Max shrugged his shoulders.
“Even if he did, he would not have to bring Burke’s name into it, would he?” Clarence said.
Now it was the Prof’s turn to shrug. “Who we gonna ask?” he said. “We don’t know who the shooters are. And nobody knows where Charlie cribs.”
“If he’s kept the same place he had years ago, we might know,” I said.
“How?” the Prof asked. But his voice was already tightening against what he knew was coming.
“The book,” I told them, gesturing to Max at the same time.
T he book was Wesley’s once. Mine now. It had shown up in one of my drop boxes after Wesley had canceled his own ticket. What the media called his “suicide note” was a confession to a whole string of paid-for homicides. A couple of those had been mine. Wesley knew how things worked: If he left the cops enough to clear those cases, it was the same as clearing me.
But Wesley hadn’t told them everything. That was in the book he had mailed to me. The killing machine had recorded it all, the details of every hit: who got done, who paid for it, and how much. That was my legacy, a Get Out of Jail Free card, but I could only play it once. I hoarded it tight, my most valuable possession.
I knew Charlie Jones had to be in that book. He’d never put a penny in Wesley’s hand, but he was a bridge to plenty who had. And the iceman always covered his back trail.
“Mama,” I said, when she came over to where we were sitting, “could I have the book?”
I didn’t have to say anything more. Her eyes narrowed, but her expression didn’t change. Mama was our family’s bank, and Wesley’s book was in what passed for a safe-deposit box. Only, in Mama’s house, you never say the iceman’s name out loud.
“Now you want it?”
“Please.”
“Order food.
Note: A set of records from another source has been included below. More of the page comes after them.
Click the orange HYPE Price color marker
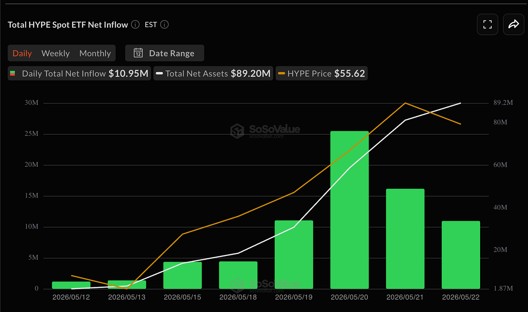528x312 pixels. pyautogui.click(x=282, y=73)
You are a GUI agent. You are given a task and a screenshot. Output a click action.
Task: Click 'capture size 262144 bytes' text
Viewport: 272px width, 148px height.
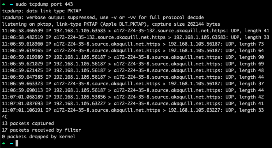pyautogui.click(x=186, y=24)
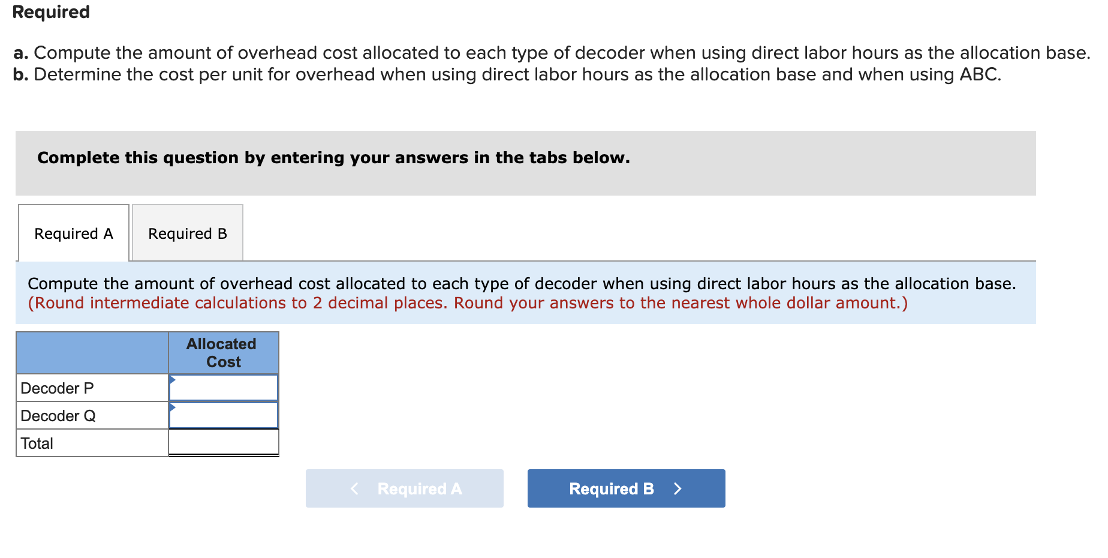Viewport: 1108px width, 558px height.
Task: Click the Required B navigation button
Action: (626, 488)
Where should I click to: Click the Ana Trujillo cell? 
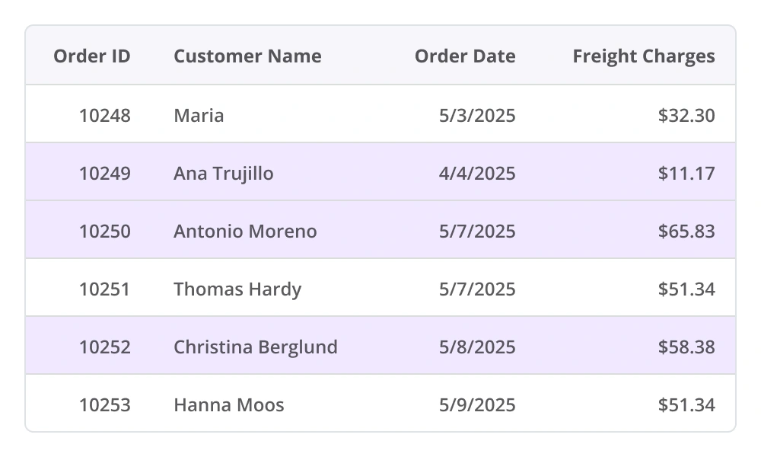pos(223,173)
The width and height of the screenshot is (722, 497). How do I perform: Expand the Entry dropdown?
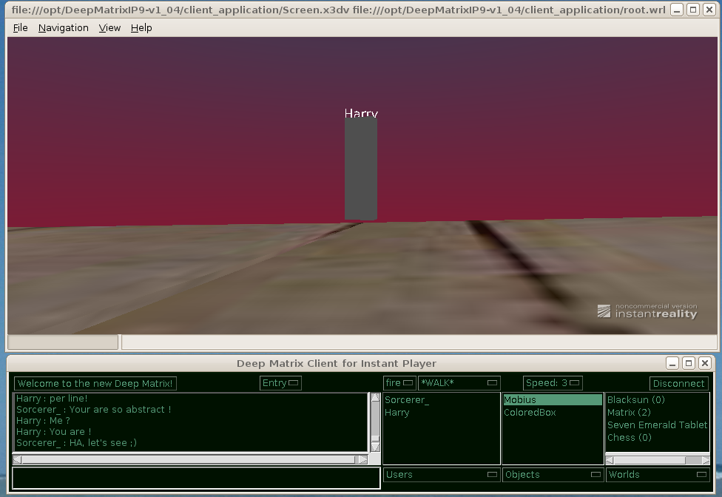point(280,383)
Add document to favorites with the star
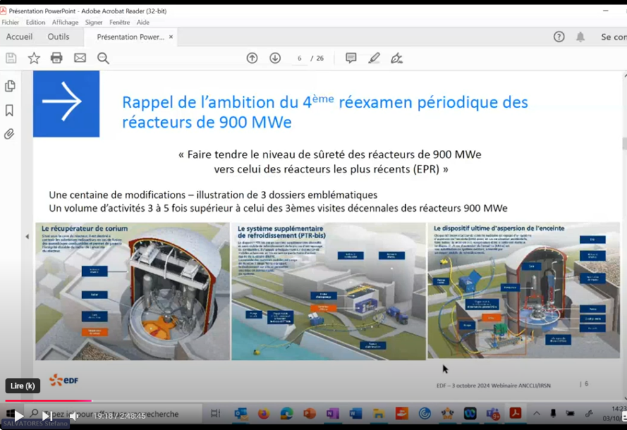Viewport: 627px width, 430px height. 34,58
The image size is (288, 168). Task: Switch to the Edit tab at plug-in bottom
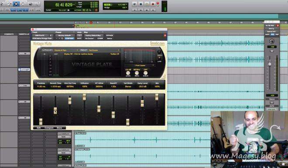click(x=38, y=128)
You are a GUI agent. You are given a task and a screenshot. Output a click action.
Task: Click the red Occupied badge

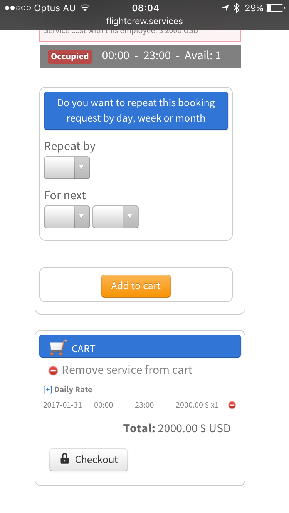[70, 57]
I get it, okay?”
Meaning: The book was buried somewhere in the catacombs under the building that housed the restaurant, and it would take a while for her to dig it out.
“Bring me some duck for luck,” the Prof said to one of the white-coated hard men who passed for waiters in Mama’s joint.
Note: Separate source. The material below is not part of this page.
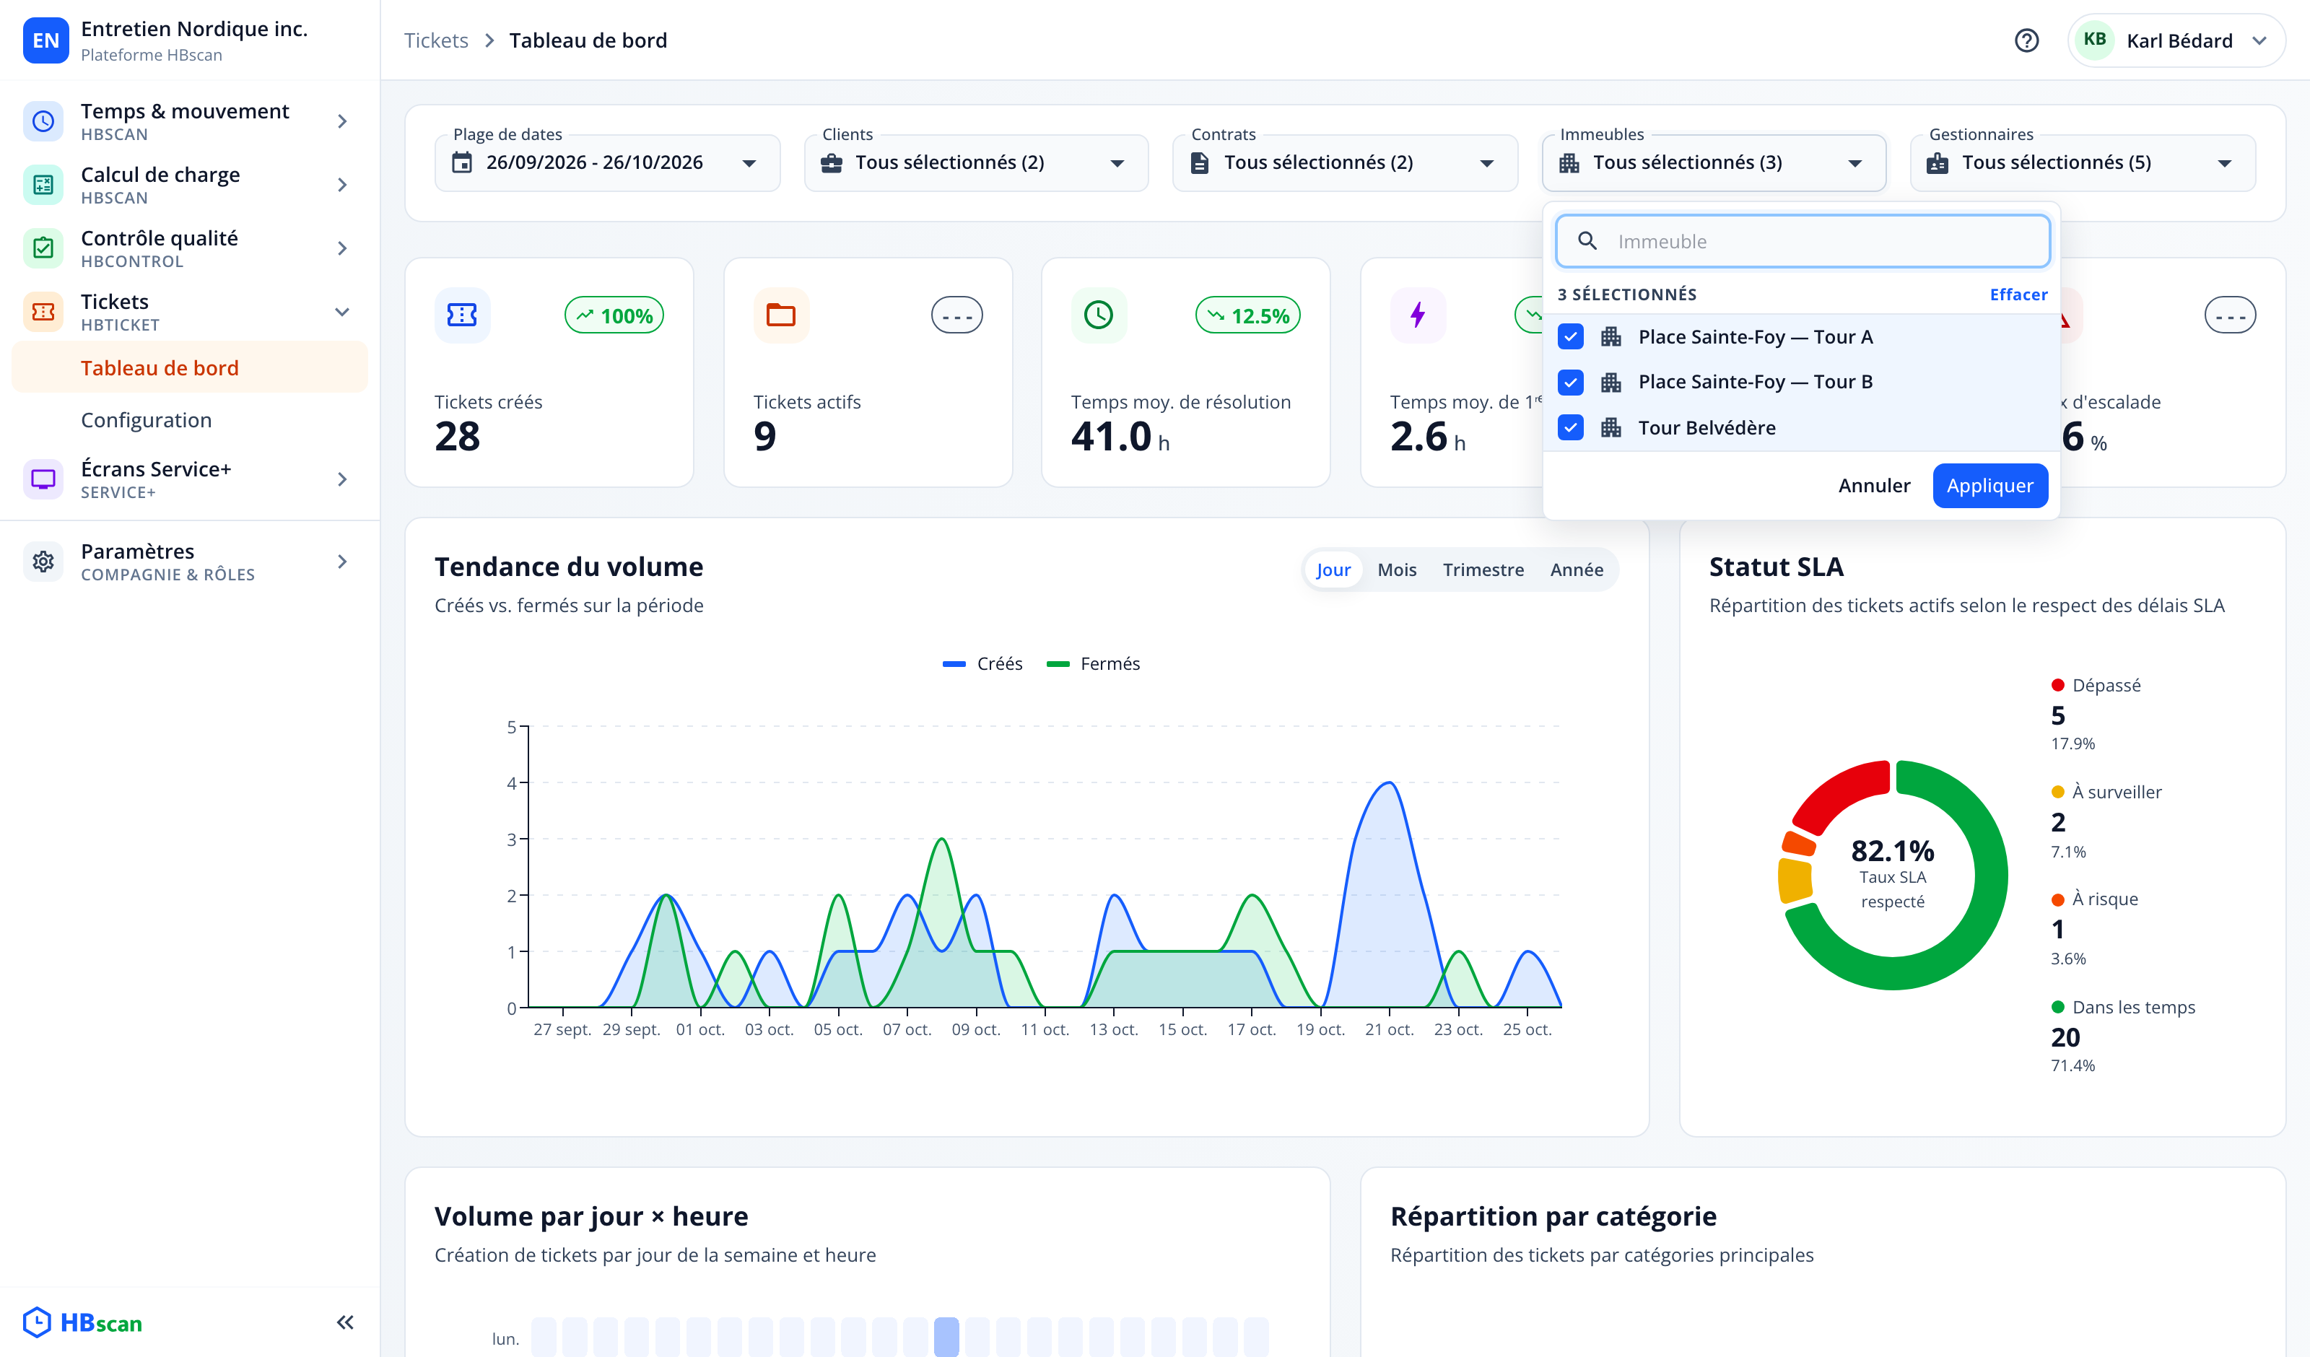Click the Paramètres gear icon
Screen dimensions: 2310x1357
tap(43, 561)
I t was almost an hour before Mama came back. She put a thick notebook about the size of my hand on the tablecloth and walked away, as if afraid it was going to explode. The book was bound in oxblood leather, with a gold ribbon page-marker, its fine linen pages almost three-quarters full of Wesley’s tiny, machinelike printing. I always wondered where he had found such a book, and what he would have done when he ran out of pages.
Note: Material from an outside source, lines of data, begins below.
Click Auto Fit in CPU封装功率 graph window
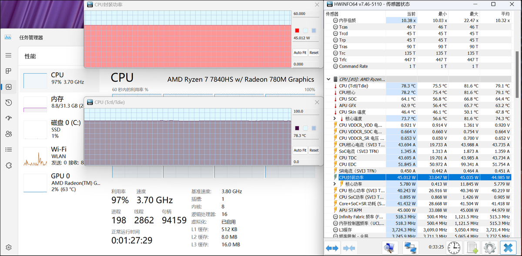pyautogui.click(x=300, y=53)
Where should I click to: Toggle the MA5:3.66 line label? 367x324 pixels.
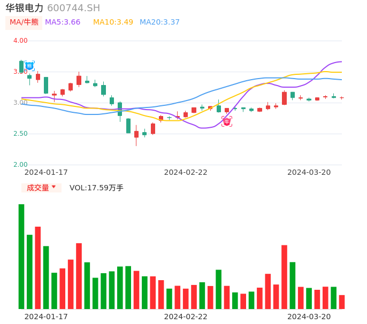click(x=63, y=22)
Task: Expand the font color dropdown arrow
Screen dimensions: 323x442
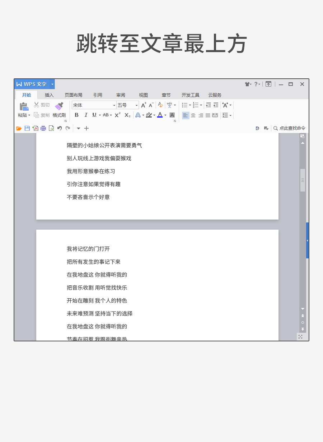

I’d been through the book plenty of times before, but every time I opened it, there always seemed to be more than I remembered, as if my ghost brother was still making entries from wherever he was. There was no real organization or index, but it moved in rough chronological order. From looking at the first date, I could tell Wesley hadn’t started his book when he’d started killing. That would have been a long time earlier, back when we were kids.
I felt the book throb in my hands. Not like a beating heart; like an oncoming train. I opened it, and started reading.